• **RECORD SET**:
= = =

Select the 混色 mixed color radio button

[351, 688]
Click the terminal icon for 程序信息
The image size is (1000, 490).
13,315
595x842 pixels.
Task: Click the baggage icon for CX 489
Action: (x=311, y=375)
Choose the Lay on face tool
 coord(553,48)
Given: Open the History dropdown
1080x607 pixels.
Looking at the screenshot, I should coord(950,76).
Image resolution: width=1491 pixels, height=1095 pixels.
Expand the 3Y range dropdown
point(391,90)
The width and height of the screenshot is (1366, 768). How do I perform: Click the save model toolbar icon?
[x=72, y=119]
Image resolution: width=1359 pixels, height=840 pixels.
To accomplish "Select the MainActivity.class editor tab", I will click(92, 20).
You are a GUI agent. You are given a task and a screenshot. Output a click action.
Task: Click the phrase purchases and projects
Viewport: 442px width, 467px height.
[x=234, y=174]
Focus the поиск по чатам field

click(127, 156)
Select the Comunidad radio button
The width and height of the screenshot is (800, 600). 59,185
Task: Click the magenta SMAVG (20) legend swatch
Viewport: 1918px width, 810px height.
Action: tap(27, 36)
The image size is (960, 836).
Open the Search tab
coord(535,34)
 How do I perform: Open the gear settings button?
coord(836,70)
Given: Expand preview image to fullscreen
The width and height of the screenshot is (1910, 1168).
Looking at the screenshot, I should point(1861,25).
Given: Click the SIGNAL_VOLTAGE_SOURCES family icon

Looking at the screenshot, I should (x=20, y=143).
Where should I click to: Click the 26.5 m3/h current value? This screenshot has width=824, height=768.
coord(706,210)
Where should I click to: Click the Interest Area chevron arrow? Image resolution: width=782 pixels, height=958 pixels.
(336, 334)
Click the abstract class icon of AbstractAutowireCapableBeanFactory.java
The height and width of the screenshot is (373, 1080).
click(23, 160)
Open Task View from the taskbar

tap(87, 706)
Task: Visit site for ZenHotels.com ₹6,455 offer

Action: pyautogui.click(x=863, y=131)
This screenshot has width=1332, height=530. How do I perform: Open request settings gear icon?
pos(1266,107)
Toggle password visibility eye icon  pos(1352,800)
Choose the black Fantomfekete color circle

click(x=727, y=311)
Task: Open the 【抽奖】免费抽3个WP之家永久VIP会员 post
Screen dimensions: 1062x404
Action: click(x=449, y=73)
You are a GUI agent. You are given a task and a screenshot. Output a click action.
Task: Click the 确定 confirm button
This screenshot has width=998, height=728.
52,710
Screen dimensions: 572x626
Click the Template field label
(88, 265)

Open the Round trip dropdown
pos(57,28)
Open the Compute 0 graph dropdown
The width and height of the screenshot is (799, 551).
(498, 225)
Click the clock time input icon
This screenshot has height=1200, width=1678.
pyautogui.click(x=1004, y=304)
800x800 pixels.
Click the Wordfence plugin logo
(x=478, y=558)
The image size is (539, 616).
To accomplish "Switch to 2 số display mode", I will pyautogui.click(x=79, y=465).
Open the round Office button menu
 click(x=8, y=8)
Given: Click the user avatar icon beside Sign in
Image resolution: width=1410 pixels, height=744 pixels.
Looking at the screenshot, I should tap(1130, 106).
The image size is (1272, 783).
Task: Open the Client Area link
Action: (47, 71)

= = =

• **INSTRUCTIONS FOR THE TASK**: Reproduce every line of the material above that has the string "will".

• **SOLVED PROBLEM**:
To accomplish "Select the MainActivity.class editor tab", I will click(92, 20).
To accomplish "Switch to 2 số display mode", I will pyautogui.click(x=79, y=465).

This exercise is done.